Most areas in Masvingo, the Midlands, Harare and Manicaland provinces have been receiving incessant rains in recent days.
Department of Civil Protection (DCP) director Nathan Nkomo told the Daily News yesterday that floods have destroyed roads and bridges across the country.
“We have reports of flash flooding across the country. In Midlands province, mainly in Gokwe South, roads and bridges were washed away by floods. We also received reports from some provinces like Masvingo.
“I just received a report from the Transport permanent secretary (Thedius Chinyanga), who said all three road authorities in the country are being gradually overwhelmed by the situation because of heavy rains,” Nkomo said.
Earlier this week, six people were swept away when their bakkie tried to cross a flooded river in Gweru.
In Chiredzi, the DCP had to call for assistance from the Air Force of Zimbabwe (AFZ) to help airlift dozens of people who had been marooned while trying to cross Mutirikwi River.
Four villagers are believed to have drowned after they were swept away by the current before the AFZ chopper could lift them to safety.
In Harare, a number of homes were left waterlogged while mostly old jacaranda trees in the Avenues area were uprooted.
Harare City Council acting spokesperson Innocent Ruwende said most of the houses which were affected by the floods were built on wetlands.
“Most of the areas are wetlands which are easily flooded; most of these areas are illegal settlements. It is unfortunate that the people, who settled illegally, found themselves in this predicament after their money was swindled by land barons.

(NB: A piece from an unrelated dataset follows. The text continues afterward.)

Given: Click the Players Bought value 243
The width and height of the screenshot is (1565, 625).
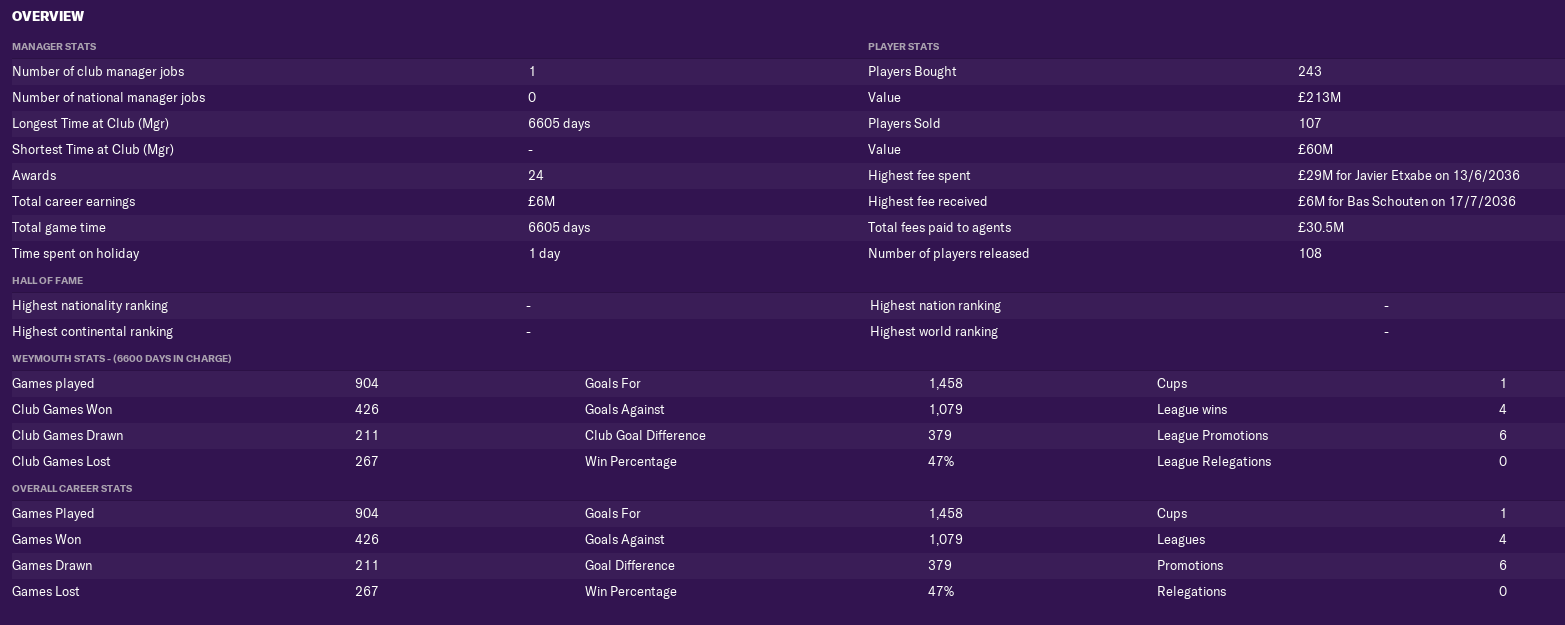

“Some are genuine land owners, Budiriro and Kuwadzana’s paddock area were the most affected. These are natural disasters and this has nothing to do with drainage,” Ruwende said.

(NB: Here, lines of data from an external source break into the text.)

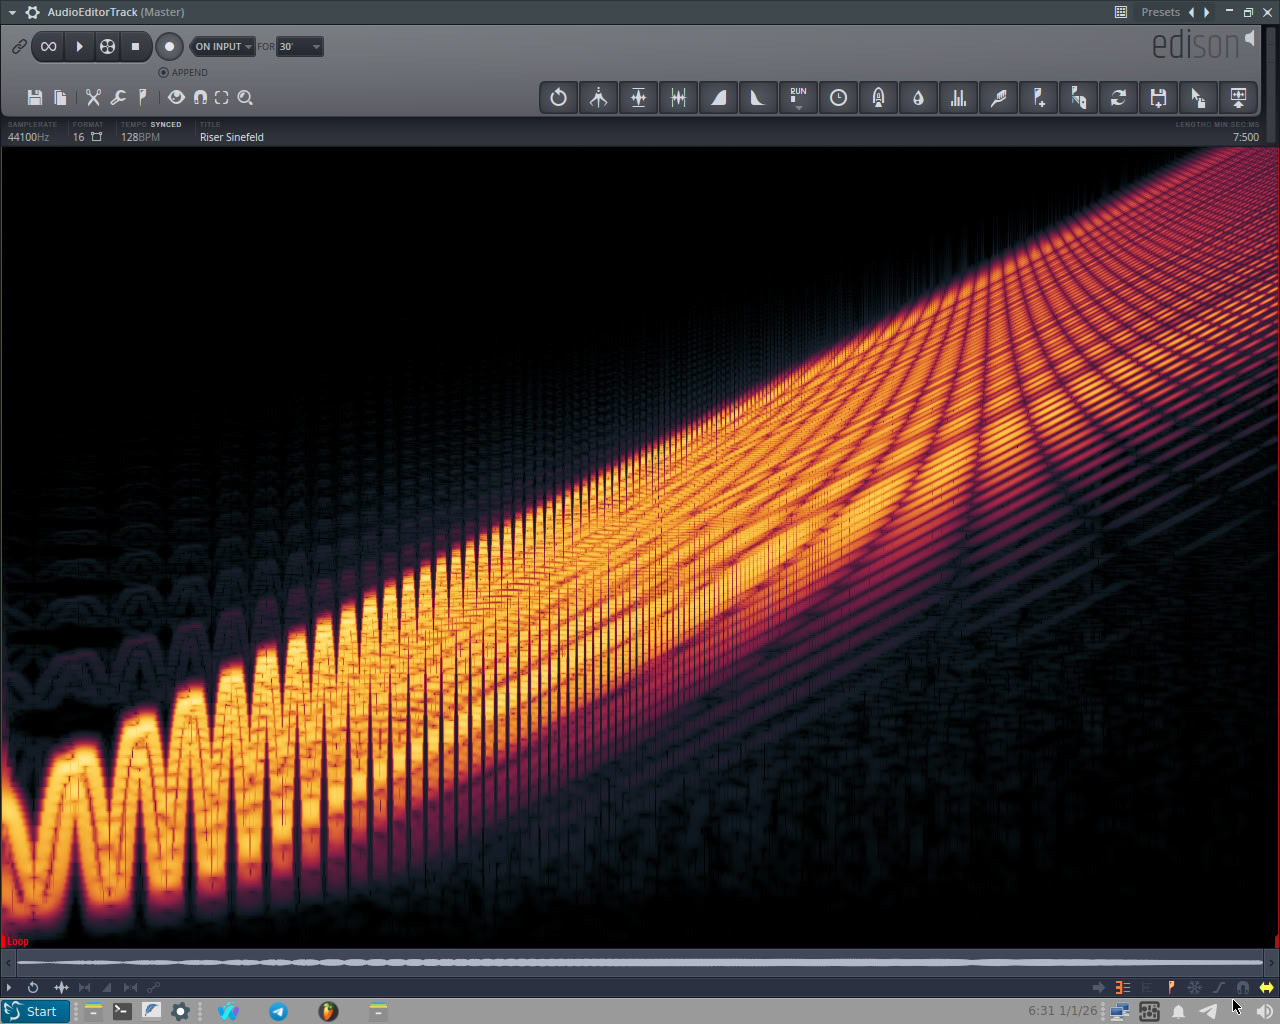Open the Presets menu
Image resolution: width=1280 pixels, height=1024 pixels.
[1160, 12]
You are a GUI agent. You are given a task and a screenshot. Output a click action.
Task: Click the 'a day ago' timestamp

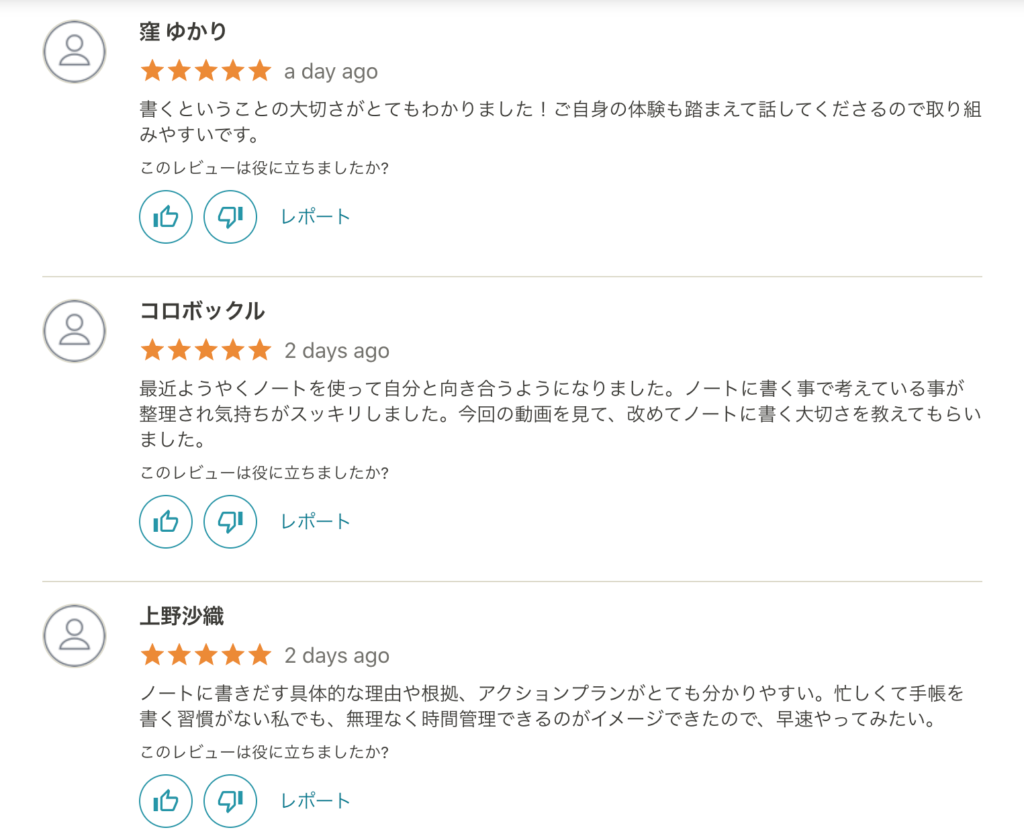click(x=331, y=72)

This comes as the Meteorological Services Department (MSD) has warned that heavy rains were likely to continue.
“Flooded rivers remain a potential hazard; even if it has not rained heavily in the area, heavy rains may have occurred upstream.
“Heavy downpours may reduce visibility and flood dangers become difficult to perceive during heavy rains.
“Lightning remains a potential threat to human life,” the MSD said.